What to do ->
The data must be given again exactly as written, with all images omitted.

:: Task input ::

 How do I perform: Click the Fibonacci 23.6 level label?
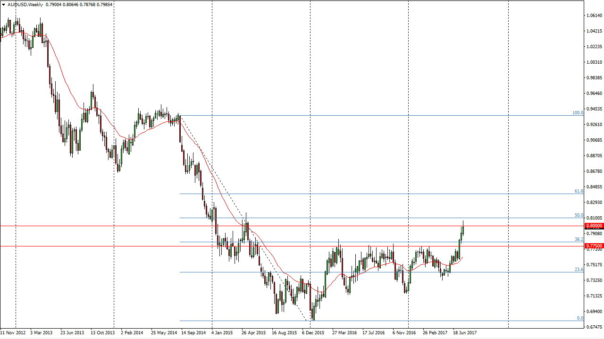pos(579,269)
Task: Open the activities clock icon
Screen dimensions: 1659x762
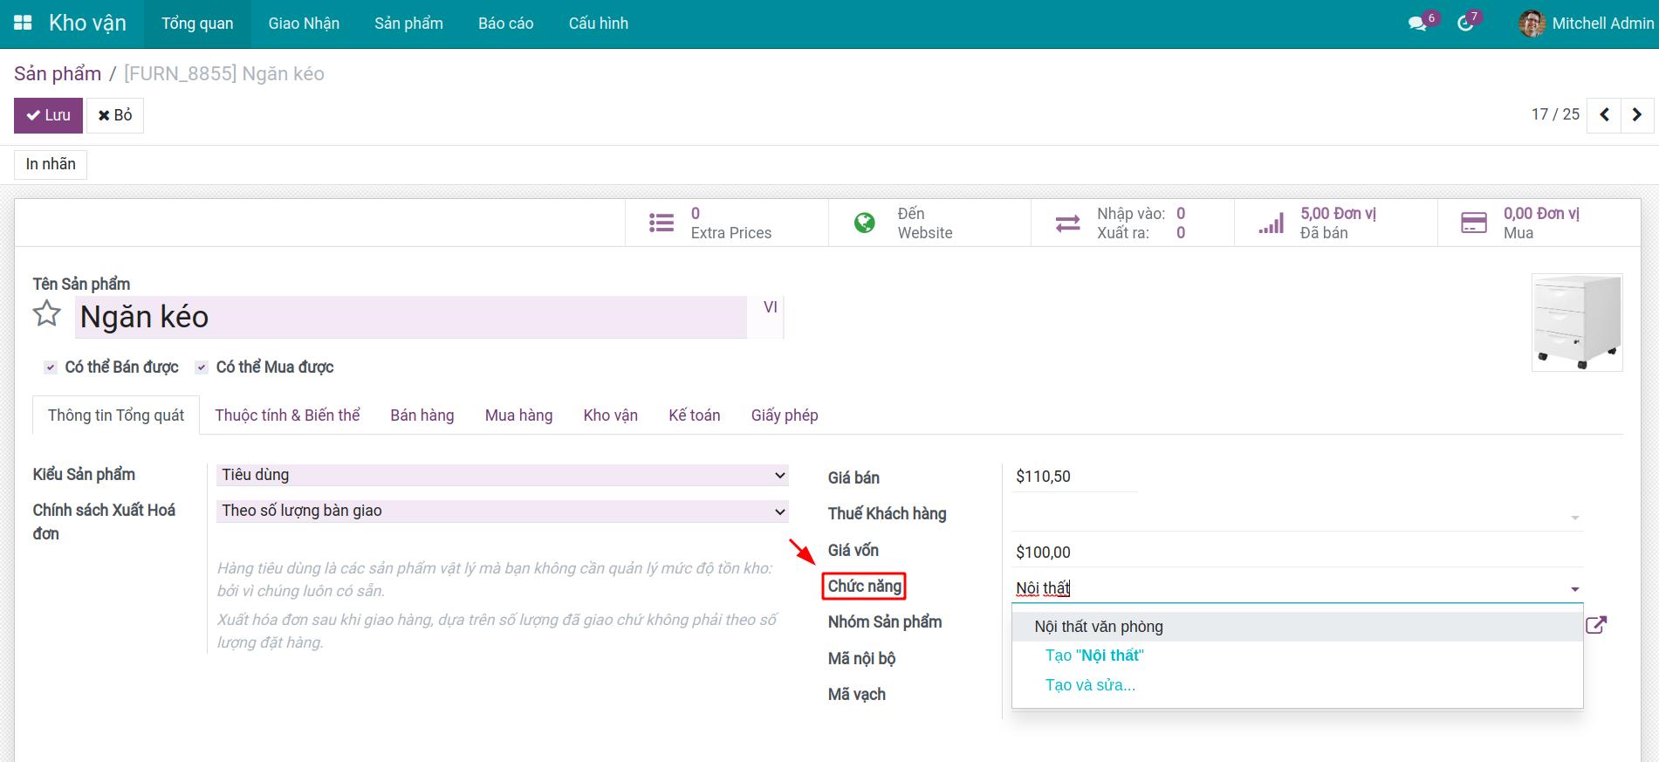Action: coord(1465,24)
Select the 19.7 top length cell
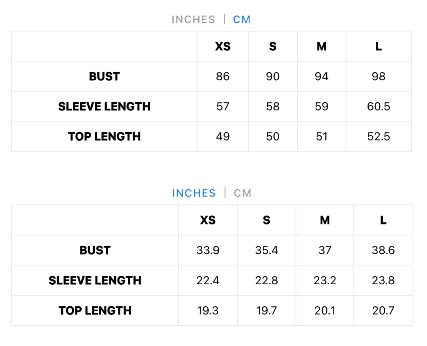 (267, 311)
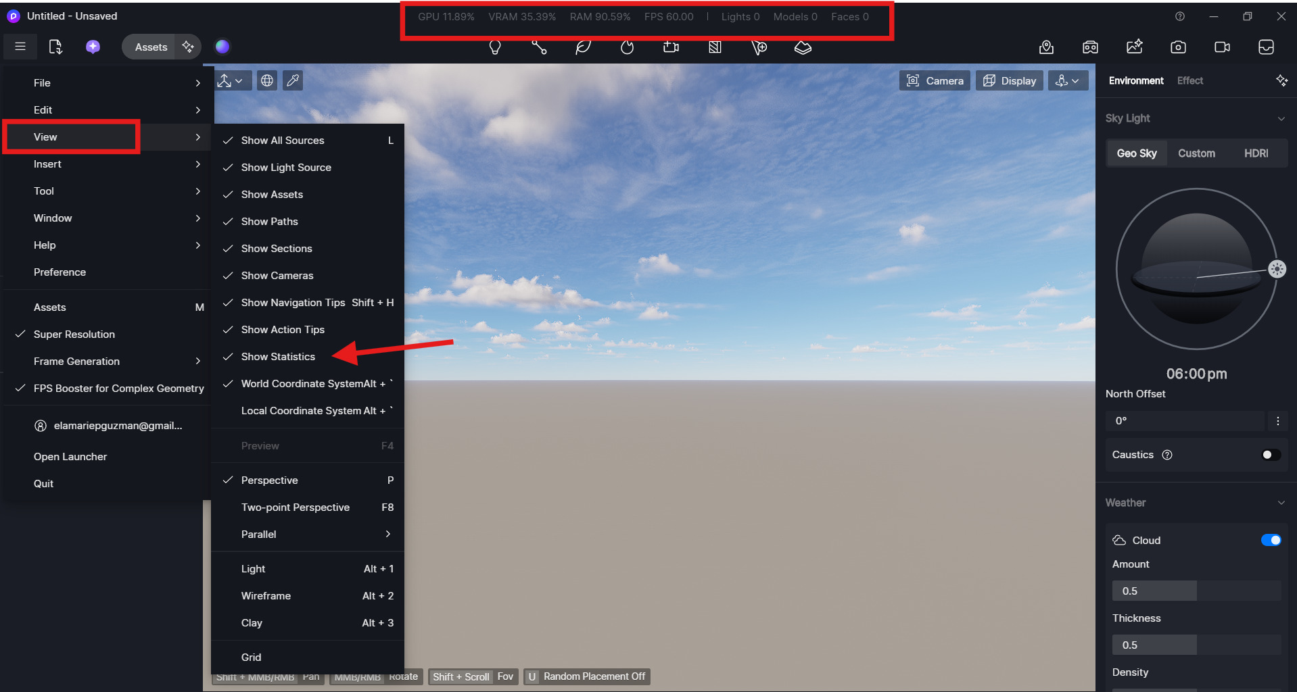Image resolution: width=1297 pixels, height=692 pixels.
Task: Uncheck Show Statistics in View menu
Action: [x=278, y=357]
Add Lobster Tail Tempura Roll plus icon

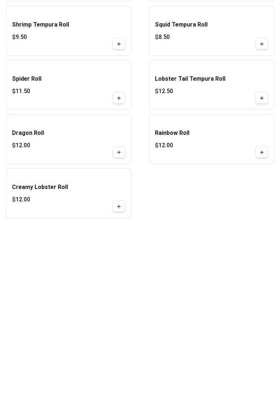[x=261, y=98]
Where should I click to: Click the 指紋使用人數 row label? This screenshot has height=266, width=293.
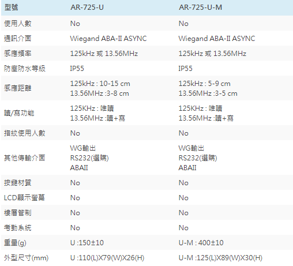pos(25,133)
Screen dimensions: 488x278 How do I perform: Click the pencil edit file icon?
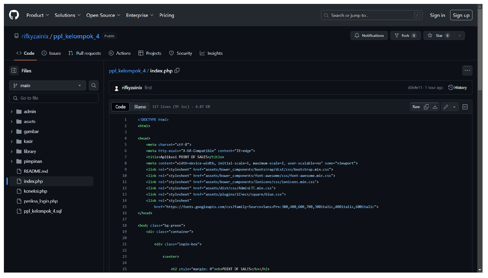pyautogui.click(x=446, y=107)
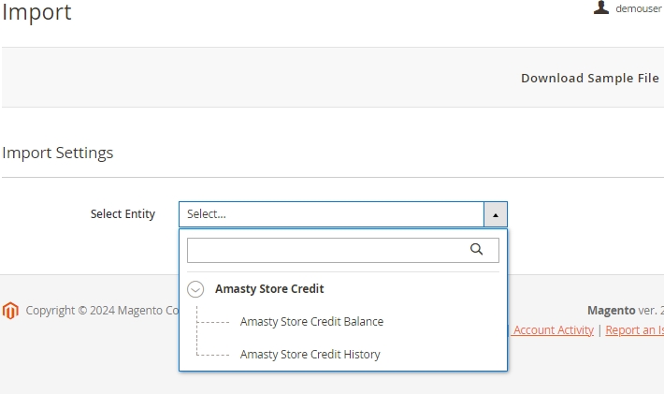The image size is (664, 394).
Task: Click the magnifier icon in entity search
Action: [476, 250]
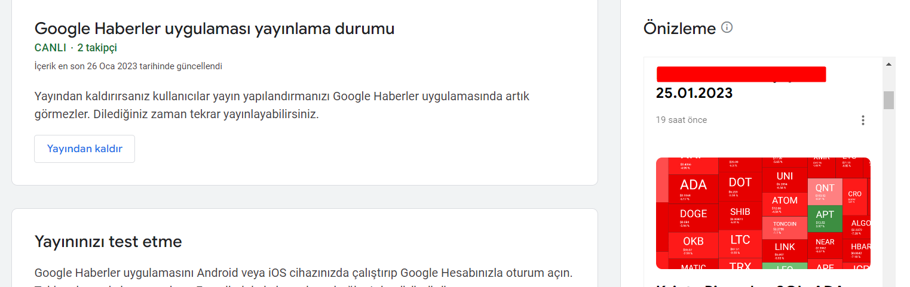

:::

Problem solution ->
 How do I perform: Click the Fibonacci 23.6 level label?
pos(579,269)
Task: Open the activities clock icon
Screen dimensions: 1659x762
Action: coord(1465,24)
Select the 19.7 top length cell
 (267, 311)
Image resolution: width=1297 pixels, height=692 pixels.
Task: Uncheck Show Statistics in View menu
Action: [x=278, y=357]
Add Lobster Tail Tempura Roll plus icon

[x=261, y=98]
Where should I click to: Click the 指紋使用人數 row label? This screenshot has height=266, width=293.
pos(25,133)
Screen dimensions: 488x278 How do I perform: Click the pencil edit file icon?
pyautogui.click(x=446, y=107)
The image size is (664, 394).
Task: Click the magnifier icon in entity search
Action: [476, 250]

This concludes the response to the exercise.